===== MATERIAL FOR THIS TASK
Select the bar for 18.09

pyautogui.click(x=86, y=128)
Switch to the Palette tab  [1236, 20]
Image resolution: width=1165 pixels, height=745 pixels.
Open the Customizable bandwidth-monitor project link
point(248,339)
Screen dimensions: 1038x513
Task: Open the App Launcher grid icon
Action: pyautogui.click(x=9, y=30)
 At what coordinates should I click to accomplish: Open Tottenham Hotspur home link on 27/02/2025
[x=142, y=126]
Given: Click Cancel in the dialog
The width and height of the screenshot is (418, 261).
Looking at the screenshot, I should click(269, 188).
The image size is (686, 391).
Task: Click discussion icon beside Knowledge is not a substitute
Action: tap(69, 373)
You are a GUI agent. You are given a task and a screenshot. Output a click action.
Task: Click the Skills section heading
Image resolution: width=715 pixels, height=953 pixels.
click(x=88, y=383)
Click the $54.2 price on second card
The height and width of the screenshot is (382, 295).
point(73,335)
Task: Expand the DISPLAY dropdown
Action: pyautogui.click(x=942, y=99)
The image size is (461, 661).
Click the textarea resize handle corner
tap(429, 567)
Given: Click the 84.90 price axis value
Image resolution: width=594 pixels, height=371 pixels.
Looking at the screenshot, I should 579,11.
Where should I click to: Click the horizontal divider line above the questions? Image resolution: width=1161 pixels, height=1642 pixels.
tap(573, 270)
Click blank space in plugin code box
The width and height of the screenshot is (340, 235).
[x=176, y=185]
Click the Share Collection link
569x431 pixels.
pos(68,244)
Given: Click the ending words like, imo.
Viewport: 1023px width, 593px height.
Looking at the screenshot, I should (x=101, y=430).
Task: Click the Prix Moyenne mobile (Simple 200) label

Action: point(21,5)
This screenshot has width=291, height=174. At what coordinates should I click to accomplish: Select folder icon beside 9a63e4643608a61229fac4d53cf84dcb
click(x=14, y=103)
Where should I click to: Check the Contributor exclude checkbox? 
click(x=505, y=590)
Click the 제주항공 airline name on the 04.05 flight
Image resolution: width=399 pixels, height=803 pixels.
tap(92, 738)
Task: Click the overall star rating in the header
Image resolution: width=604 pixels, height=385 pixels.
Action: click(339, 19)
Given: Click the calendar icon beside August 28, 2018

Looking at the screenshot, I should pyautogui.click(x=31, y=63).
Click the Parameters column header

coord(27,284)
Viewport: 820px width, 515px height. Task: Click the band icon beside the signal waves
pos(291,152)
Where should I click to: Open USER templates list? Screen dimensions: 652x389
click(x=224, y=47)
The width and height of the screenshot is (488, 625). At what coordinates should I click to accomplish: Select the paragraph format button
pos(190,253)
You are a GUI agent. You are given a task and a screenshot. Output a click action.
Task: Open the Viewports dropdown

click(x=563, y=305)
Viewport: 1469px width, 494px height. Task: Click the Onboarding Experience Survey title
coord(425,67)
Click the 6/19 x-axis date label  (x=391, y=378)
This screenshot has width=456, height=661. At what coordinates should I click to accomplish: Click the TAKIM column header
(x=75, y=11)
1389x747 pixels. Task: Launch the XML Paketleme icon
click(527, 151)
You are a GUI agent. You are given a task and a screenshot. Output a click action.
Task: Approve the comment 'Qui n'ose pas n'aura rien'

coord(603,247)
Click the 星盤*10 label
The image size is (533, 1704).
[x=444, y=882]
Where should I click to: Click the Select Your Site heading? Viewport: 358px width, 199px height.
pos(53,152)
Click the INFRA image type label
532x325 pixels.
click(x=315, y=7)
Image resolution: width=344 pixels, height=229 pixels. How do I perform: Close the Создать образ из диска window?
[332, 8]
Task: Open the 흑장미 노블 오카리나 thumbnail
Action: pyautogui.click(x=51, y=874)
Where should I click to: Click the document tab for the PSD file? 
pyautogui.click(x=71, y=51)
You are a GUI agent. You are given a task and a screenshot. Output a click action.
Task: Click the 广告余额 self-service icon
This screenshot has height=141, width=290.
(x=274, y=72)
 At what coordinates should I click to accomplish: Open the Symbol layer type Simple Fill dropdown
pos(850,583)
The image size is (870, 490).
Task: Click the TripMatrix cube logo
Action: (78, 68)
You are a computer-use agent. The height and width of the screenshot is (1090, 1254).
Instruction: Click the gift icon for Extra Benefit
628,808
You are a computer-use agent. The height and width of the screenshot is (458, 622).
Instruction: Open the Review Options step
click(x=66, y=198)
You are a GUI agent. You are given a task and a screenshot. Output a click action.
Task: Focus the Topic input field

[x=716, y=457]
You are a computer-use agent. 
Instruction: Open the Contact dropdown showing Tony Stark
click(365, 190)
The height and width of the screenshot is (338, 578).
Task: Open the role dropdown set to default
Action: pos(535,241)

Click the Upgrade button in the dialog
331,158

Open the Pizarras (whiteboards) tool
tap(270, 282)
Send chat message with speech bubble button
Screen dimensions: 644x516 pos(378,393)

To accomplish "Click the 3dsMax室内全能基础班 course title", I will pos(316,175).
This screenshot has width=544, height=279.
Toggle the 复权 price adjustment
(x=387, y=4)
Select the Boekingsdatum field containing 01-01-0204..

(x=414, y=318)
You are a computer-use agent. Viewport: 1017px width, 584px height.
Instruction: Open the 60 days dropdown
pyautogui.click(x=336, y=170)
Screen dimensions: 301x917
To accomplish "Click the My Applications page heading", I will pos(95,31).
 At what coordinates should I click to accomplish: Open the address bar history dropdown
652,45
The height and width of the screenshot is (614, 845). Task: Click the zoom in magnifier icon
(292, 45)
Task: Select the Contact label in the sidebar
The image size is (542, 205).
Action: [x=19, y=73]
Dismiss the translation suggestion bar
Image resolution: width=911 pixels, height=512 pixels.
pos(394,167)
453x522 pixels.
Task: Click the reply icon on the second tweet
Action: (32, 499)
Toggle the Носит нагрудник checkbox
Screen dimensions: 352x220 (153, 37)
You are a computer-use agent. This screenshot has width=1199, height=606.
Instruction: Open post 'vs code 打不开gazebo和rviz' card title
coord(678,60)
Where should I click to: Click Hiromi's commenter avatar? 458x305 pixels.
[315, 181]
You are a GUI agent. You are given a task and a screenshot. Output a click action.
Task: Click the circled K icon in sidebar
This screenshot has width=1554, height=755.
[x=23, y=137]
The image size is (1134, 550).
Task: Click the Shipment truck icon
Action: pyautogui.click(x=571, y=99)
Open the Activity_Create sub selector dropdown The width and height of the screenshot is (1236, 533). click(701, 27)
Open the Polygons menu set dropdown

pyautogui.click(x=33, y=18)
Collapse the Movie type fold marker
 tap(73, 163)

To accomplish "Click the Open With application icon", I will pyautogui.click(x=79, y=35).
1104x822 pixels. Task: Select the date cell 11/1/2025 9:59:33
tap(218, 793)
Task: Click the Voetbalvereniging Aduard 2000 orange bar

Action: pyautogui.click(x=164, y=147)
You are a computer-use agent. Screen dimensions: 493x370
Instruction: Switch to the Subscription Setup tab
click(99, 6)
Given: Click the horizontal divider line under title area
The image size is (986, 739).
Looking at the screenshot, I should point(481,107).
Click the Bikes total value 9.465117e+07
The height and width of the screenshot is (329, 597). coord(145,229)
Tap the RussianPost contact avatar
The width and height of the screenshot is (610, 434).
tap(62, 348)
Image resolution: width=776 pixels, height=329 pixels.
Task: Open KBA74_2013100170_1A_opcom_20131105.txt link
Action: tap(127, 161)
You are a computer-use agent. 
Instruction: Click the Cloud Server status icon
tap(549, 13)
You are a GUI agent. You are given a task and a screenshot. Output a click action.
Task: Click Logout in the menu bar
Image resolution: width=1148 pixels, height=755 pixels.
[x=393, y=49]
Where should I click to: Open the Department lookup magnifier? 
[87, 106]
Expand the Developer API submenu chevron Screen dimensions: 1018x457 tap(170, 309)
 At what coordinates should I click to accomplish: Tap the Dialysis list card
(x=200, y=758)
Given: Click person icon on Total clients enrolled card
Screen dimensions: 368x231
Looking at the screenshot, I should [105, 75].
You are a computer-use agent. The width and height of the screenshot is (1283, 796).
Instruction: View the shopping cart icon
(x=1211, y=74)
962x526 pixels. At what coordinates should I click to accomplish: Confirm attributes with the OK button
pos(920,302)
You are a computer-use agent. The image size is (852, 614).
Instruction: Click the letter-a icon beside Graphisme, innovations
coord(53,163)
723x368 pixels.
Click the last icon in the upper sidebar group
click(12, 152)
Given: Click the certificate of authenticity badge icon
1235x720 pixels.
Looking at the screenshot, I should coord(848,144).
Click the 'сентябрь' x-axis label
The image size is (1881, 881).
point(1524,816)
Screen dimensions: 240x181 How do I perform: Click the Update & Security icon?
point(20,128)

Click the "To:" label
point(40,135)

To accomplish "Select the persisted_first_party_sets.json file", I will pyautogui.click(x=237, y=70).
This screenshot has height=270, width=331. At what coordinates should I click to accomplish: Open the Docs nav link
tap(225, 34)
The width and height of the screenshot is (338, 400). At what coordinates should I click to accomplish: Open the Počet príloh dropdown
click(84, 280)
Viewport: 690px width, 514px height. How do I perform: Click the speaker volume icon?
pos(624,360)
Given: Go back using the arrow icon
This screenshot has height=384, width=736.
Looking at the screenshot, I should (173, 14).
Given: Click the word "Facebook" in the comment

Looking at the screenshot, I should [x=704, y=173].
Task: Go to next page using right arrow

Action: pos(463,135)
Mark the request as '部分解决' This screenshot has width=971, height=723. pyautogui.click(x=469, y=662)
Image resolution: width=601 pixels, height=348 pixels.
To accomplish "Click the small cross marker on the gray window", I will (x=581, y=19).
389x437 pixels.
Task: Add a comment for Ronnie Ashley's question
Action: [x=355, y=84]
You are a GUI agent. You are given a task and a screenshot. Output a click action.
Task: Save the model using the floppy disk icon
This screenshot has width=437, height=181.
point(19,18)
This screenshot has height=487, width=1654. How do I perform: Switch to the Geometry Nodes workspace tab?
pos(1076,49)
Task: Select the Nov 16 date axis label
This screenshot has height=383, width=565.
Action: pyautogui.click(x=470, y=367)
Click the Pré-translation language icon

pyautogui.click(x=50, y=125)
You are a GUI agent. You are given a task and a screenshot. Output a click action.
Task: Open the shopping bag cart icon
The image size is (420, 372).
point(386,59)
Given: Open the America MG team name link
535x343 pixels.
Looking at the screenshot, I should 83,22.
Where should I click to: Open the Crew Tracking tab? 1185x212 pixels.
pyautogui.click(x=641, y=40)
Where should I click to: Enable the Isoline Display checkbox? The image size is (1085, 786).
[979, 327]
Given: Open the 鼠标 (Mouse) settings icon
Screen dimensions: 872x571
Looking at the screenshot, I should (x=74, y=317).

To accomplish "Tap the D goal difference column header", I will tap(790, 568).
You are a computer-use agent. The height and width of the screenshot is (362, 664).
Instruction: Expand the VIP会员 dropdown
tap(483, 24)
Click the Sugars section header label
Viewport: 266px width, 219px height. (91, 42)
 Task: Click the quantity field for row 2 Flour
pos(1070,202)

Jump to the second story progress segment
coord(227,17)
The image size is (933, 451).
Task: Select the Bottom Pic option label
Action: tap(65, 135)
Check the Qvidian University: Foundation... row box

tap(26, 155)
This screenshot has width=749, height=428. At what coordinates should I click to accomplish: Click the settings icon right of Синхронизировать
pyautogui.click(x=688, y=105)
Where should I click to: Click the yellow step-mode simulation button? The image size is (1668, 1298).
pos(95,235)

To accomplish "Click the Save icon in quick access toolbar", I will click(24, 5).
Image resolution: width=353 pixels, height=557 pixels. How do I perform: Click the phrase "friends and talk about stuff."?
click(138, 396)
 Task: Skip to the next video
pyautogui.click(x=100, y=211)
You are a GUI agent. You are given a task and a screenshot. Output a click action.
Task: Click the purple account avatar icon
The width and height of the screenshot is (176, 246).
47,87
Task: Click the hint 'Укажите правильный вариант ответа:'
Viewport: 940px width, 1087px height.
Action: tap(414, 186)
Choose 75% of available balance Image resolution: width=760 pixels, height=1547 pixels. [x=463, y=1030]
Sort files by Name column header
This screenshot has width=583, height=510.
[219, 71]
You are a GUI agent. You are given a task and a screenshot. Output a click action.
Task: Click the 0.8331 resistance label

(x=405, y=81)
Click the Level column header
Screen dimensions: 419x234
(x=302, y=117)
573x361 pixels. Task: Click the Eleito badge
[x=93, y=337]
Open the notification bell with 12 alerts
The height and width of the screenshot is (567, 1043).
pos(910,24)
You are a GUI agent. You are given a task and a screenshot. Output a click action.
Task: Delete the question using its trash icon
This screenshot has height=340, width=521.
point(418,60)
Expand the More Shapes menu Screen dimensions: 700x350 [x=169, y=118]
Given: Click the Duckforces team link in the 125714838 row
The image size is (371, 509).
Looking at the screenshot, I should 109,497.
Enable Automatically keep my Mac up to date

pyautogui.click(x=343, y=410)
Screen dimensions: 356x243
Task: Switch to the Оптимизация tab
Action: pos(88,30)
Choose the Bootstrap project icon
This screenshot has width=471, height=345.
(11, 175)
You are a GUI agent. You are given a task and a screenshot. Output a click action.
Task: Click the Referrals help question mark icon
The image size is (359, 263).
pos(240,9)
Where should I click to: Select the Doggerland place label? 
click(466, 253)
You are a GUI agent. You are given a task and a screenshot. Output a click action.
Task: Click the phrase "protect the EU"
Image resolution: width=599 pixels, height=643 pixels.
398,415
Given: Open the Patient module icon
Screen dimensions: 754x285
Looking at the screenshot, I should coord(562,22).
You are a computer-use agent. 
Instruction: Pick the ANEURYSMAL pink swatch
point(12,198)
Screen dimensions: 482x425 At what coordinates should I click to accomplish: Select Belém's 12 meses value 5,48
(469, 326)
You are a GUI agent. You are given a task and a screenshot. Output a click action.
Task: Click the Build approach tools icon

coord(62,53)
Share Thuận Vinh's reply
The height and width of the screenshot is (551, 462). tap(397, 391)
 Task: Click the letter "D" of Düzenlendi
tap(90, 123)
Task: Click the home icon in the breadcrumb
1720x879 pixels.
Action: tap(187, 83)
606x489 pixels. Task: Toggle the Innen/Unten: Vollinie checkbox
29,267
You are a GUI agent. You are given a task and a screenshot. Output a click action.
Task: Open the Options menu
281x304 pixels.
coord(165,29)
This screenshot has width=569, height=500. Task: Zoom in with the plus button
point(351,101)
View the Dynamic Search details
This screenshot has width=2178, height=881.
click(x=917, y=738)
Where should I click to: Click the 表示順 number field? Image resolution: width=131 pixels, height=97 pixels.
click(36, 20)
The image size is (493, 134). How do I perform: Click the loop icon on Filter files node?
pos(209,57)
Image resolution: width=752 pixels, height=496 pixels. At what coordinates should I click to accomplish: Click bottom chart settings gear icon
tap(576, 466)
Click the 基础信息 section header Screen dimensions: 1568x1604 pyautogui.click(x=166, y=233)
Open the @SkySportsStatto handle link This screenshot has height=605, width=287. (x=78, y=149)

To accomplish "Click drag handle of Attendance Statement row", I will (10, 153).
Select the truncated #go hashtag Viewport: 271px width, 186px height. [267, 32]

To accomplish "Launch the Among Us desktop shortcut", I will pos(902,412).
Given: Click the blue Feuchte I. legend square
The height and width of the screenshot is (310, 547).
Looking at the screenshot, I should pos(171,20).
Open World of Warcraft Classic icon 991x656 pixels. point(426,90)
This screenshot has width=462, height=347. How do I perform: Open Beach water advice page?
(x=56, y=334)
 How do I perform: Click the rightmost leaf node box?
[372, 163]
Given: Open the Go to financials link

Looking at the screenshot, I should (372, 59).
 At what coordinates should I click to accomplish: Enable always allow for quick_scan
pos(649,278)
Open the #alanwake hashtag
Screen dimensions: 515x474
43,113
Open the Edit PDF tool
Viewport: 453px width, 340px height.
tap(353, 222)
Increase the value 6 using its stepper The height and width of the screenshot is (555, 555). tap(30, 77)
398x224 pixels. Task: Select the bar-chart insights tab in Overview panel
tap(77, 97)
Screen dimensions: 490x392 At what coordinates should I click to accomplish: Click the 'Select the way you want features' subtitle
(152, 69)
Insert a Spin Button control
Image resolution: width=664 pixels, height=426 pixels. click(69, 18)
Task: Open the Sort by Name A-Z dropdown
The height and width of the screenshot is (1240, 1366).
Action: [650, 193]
==========
# PROMPT
Lines holding "axis" in the data above: copy each of them.

# TASK ANSWER
Given: Click the 84.90 price axis value
Click the 6/19 x-axis date label  (x=391, y=378)
Click the 'сентябрь' x-axis label
Task: Select the Nov 16 date axis label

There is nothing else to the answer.